Elektrische Energiepotenziale und landwirtschaftliche Produktion
Agri-PV könne Nutzungskonflikte ausgleichen und die Flächeneffizienz sogar erhöhen, erklärte Christian Mikovits vom Institut für Nachhaltige Wirtschaftsentwicklung (BOKU). Bei geeigneter Kulturwahl reduziere sich der Ernteertrag durch Agri-PV-Anlagen um maximal 15%, während man mit einer Stromproduktion von 35 bis 60% im Vergleich zu einer Freiflächenanlage rechnen könne. Somit wären selbst unter sehr ehrgeizigen Ausbauzielen nur 5% der landwirtschaftlichen Produktionsfläche in Österreich betroffen und die Ernteerträge würden in Summe um weniger als 1% reduziert. Ein Nachteil seien höhere Investitionskosten, etwa durch längere Leitungen im Vergleich zu herkömmlichen Freiflächenanlagen. Durch Mehrfachnutzung steige auch das Risiko, die Anlage zu beschädigen. 10 ha Sonnenfeld in jeder zweiten Gemeinde könnten 17% des österreichischen Gesamtstromverbrauchs abdecken - und das bei nur 0,2 ha Flächenverlust pro Anlage, ergänzte Joachim Payr von EWS Sonnenfeld Erneuerbare-Energie-Projekte.
Schutz der Biodiversität
Wichtig sei, dass Energiewende und die Biodiversitätsproblematik gleichrangig gesehen werden, betonte Biodiversitätsrat Andreas Tribsch. Bestimmte Biomassenutzung oder auch die smarte Nutzung von Agrarflächen hätten positive Auswirkungen auf die Biodiversität. Daher sieht er Potenzial und Forschungsbedarf zu agrarischer PV-Mischnutzung. Es könnten sogar Lebensräume für fast verschwundene Arten neu entstehen.
Landschaftsbild: Konflikte auf lokaler Ebene
Untersuchungen zur sozialen Akzeptanz zeigten, dass die agrarische Doppelnutzung hohe Zustimmung erfahre, so Thomas Schauppenlehner vom Institut für Landschaftsentwicklung und Erholungs- und Naturschutzplanung (BOKU). Demgegenüber stünden jedoch Bedenken betreffend Auswirkungen auf das Landschaftsbild und die Erholungsfunktion, wenn es zu höherem Flächenbedarf und einer steigenden Bauhöhe bei manchen Systemen kommt.

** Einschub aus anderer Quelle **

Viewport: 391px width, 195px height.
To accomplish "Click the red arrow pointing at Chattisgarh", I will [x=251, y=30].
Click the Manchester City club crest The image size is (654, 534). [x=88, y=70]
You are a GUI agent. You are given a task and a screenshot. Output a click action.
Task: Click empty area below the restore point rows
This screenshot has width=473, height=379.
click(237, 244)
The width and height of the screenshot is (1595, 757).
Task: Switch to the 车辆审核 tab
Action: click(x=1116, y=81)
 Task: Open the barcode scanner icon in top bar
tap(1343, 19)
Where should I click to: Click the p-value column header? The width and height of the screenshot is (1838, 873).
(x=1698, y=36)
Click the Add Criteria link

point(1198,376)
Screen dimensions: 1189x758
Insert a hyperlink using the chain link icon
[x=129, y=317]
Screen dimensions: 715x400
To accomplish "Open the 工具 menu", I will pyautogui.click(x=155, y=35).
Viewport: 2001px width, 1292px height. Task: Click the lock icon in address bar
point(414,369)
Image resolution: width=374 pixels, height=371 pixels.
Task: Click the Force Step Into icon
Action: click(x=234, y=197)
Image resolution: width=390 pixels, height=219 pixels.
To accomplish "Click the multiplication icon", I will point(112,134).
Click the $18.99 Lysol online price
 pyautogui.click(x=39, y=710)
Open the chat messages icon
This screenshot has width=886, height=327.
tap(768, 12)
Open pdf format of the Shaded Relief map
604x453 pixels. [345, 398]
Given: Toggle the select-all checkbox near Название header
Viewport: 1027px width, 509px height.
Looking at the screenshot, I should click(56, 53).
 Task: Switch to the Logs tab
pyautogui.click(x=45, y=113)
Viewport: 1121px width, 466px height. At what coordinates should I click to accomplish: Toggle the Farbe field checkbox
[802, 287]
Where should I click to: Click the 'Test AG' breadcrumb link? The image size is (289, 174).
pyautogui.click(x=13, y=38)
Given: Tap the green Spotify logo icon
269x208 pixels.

Agri-PV-Anlagen auf landwirtschaftlichen Flächen seien ein intensiv und kontrovers diskutiertes Thema, so Mathias Janko vom Landwirtschaftsministerium. Das Potenzial der Stromerzeugung mit Photovoltaik auf bereits versiegelten Flächen sei weiter intensiv zu nutzen, um dem Zielkonflikt landwirtschaftlicher und Energieerzeugung zu begegnen. Nemestothy betonte, Russlands Angriffskrieg gegen die Ukraine und der Einsatz von Energie als Waffe hätten verdeutlicht, dass dringend alle Optionen für den Ausbau der erneuerbaren Energieerzeugung vorangetrieben werden müssten. Die Mehrfachnutzung landwirtschaftlicher Flächen für die Lebensmittel- und Energieproduktion eröffne interessante Chancen für die Weiterentwicklung praxistauglicher Konzepte.